The second is that I had a Cygwin shell still open and present on the task bar, along with the Cygwin/X icon. Closing the Cygwin shell resulted in shutting down Cygwin/X, even through the process was detached. I expected this is because it follows a typical Unix-like programming model, where the Cygwin shell is the parent process, Cygwin/X is the child process, and killing the parent kills the child.
I happened to notice that in addition to ‘startxwin.sh’ there is also a ‘startxwin.bat’. I made the same changes to it as the ‘startxwin.sh’ file, then created a shortcut to the batch file on the desktop. I also changed the default batch file icon by right clicking the batch file, selecting ‘Change Icon’, and pointing it to ‘%SystemDrive%\Cygwin\usr\X11R6\bin\XWin.exe’. This results in the batch file having the XWin.exe icon, which is a nice black ‘X’ on a transparent background.
So now we’re all good to go: We can start X without having an extra icon on the task bar, WindowMaker is started, Alt-Tab moves between WindowMaker Windows, and I have what I consider to be much more proper copy’n'paste behavior.
Below is a screen shot of the X11 packages I have installed. You’ll want to make sure these packages are selected in the ‘setup.exe’ program. They’re all under the ‘X11′ menu, at the bottom of the list.

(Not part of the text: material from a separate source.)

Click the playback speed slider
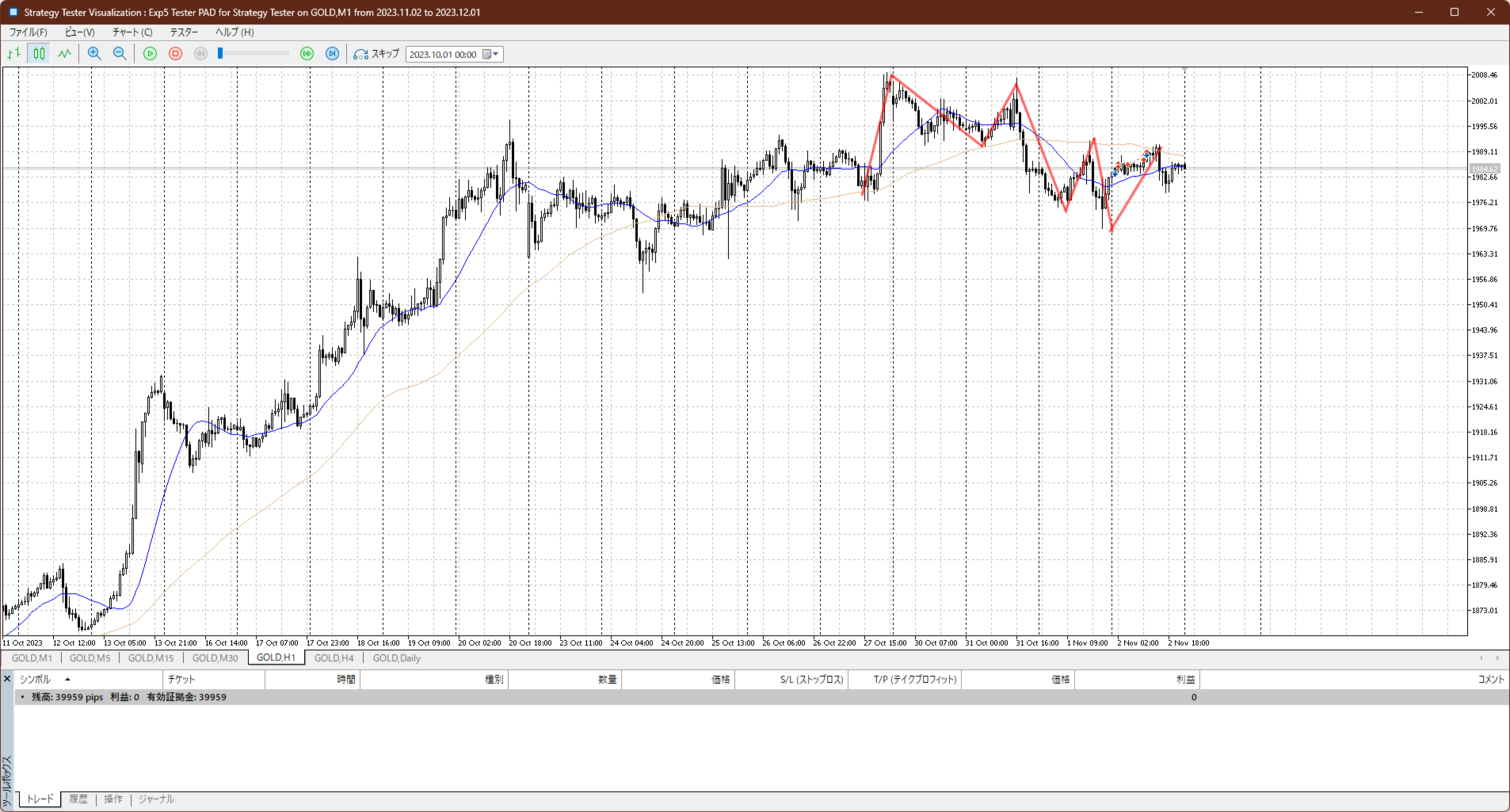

Below is the ‘/usr/X11R6/bin/startxwin.sh’ with all the comments removed (for brevity).
#!/bin/sh
export DISPLAY=127.0.0.1:0.0
export PATH=/usr/X11R6/bin:"$PATH"
export XAPPLRESDIR=/usr/X11R6/lib/X11/app-defaults
export XCMSDB=/usr/X11R6/lib/X11/Xcms.txt
export XKEYSYMDB=/usr/X11R6/lib/X11/XKeysymDB
export XNLSPATH=/usr/X11R6/lib/X11/locale
rm -rf /tmp/.X11-unix
XWin -keyhook -clipboard -silent-dup-error &
exec wmaker &
exit
And also the '/usr/X11R6/bin/startxwin.bat' file:
@echo off
SET DISPLAY=127.0.0.1:0.0
SET CYGWIN_ROOT=\cygwin
SET RUN=%CYGWIN_ROOT%\bin\run -p /usr/X11R6/bin
SET PATH=.;%CYGWIN_ROOT%\bin;%CYGWIN_ROOT%\usr\X11R6\bin;%PATH%
SET XAPPLRESDIR=/usr/X11R6/lib/X11/app-defaults
SET XCMSDB=/usr/X11R6/lib/X11/Xcms.txt
SET XKEYSYMDB=/usr/X11R6/lib/X11/XKeysymDB
SET XNLSPATH=/usr/X11R6/lib/X11/locale
if not exist %CYGWIN_ROOT%\tmp\.X11-unix\X0 goto CLEANUP-FINISH
attrib -s %CYGWIN_ROOT%\tmp\.X11-unix\X0
del %CYGWIN_ROOT%\tmp\.X11-unix\X0
:CLEANUP-FINISH
if exist %CYGWIN_ROOT%\tmp\.X11-unix rmdir %CYGWIN_ROOT%\tmp\.X11-unix
if "%OS%" == "Windows_NT" goto OS_NT
echo startxwin.bat - Starting on Windows 95/98/Me
goto STARTUP
:OS_NT
echo startxwin.bat - Starting on Windows NT/2000/XP/2003
:STARTUP
%RUN% XWin -keyhook -clipboard -silent-dup-error
%RUN% wmaker
Hopefully the time I wasted trying to get Cygwin/X tuned the way I wanted will save someone else a few minutes. Or if you stumble across this post, encourage you to try Cygwin/X.